53. Pixies – At The BBC
Friends, rock bands, hip young gunslingers, lend me your ears and I’ll show you why you’re not as exciting as the Pixies. They never sounded as dangerous as they do here, the guitars are more muscular, the bass rumbling like a tank driving over a flimsy bridge. The most obvious change however comes from Frank Black’s vocals which never sounded better on record, whether they’re being eerily seductive or the sound of a million bandages being torn from open wounds. The easy highlight is ‘Caribou’ which beats the original version on ‘Come On Pilgrim’ with quieter quiets, louder louds, and Black’s unholy howl of “REPENT!” springing out of nowhere like some biblical punisher.

52. Daft Punk – Homework
‘Homework’ is house music. It’s also a good album. I’ll let you read those sentences again so you can absorb them properly and scratch your head in mild disbelief. Unusually creative and possessing a feverish energy found virtually nowhere else, ‘Homework’ stands the test of time very nicely indeed; in fact bands like Justice owe most of their career to it. The key to its success is the fact that it doesn’t usually sound influenced by other house music, rather than funk, rock and hip-hop. Generic sweaty Chicago house is a mere chassis that these two French guys dress up with bits and pieces from every other style going with a huge desire to annoy the grumpy landlady in every stereotypical hip-hop video. Easily danceable (even for me who hasn’t danced properly since 1997), creative and infectious with bizarre sounds you won’t find anywhere else, ‘Homework’ is one of the most important dance records ever made.

51. Global Communication – 76:14
The tracks on ’76:14′ are, like the album itself, named after their running times, so as not to influence your interpretation. These ten beautifully pulsating sound paintings represent a comprehensive cross-section of ambient; there is literally no better beginners guide to the genre.
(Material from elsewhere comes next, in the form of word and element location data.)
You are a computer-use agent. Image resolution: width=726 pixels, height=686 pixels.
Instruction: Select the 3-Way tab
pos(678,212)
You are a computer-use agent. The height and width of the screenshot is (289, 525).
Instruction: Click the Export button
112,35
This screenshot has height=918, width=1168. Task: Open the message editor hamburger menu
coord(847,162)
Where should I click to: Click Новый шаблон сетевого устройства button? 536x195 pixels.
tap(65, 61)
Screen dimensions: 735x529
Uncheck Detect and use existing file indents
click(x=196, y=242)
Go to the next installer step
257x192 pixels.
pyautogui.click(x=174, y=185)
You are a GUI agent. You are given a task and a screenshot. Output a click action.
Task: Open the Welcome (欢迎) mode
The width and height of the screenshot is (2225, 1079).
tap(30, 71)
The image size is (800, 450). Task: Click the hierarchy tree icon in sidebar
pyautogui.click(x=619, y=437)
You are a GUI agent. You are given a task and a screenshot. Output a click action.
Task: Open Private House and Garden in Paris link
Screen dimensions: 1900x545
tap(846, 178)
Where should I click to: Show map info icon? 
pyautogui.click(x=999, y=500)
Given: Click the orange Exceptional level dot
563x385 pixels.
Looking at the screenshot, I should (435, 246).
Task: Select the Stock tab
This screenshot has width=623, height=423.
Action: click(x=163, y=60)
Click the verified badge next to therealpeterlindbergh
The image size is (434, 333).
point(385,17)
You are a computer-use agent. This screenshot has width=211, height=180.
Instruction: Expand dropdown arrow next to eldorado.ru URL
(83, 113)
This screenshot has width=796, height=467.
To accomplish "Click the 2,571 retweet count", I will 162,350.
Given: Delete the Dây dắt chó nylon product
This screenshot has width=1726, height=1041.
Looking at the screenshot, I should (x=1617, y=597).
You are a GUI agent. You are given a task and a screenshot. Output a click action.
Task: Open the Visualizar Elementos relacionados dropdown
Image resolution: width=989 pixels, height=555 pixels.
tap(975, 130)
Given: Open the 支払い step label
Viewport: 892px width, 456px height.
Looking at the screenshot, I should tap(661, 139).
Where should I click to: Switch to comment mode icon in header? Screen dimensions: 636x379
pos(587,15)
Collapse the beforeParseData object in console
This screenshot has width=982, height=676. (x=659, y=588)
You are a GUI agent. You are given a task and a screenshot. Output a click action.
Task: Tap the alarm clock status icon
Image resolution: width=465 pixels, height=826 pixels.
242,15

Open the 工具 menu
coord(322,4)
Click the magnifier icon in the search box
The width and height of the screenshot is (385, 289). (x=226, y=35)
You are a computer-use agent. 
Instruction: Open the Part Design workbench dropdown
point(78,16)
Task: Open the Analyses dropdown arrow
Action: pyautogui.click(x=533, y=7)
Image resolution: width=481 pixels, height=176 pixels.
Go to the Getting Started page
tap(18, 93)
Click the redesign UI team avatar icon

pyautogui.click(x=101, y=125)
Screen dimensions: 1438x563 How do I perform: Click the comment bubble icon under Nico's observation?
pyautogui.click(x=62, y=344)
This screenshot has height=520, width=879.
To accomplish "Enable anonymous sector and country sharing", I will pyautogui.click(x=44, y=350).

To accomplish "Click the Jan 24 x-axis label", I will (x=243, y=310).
While in one or two places it may have dated just a little (‘4:02′) or in other places a little overlong for some (’14:31’), it’s faults are overcome tenfold through composition alone. It covers all the bases: ‘9:39’ is like searching signals from a sinking submarine; ‘8:07′ is an urgent drive home in the pouring rain while the beatless ’12:18’ only just side-steps cliché by being wrought with primal, naked emotion. Its most technically impressive moment however comes from ‘7:39′ which gives the illusion of changing rhythm every time a new part is added. Like all ambient it’s not meant to be solely concentrated on but provide space for thought or an atmosphere and ’76:14’ is bang on target for being all-consuming. For better or for worse, the duo never tried to succeed this watermark, making this a timeless anomaly.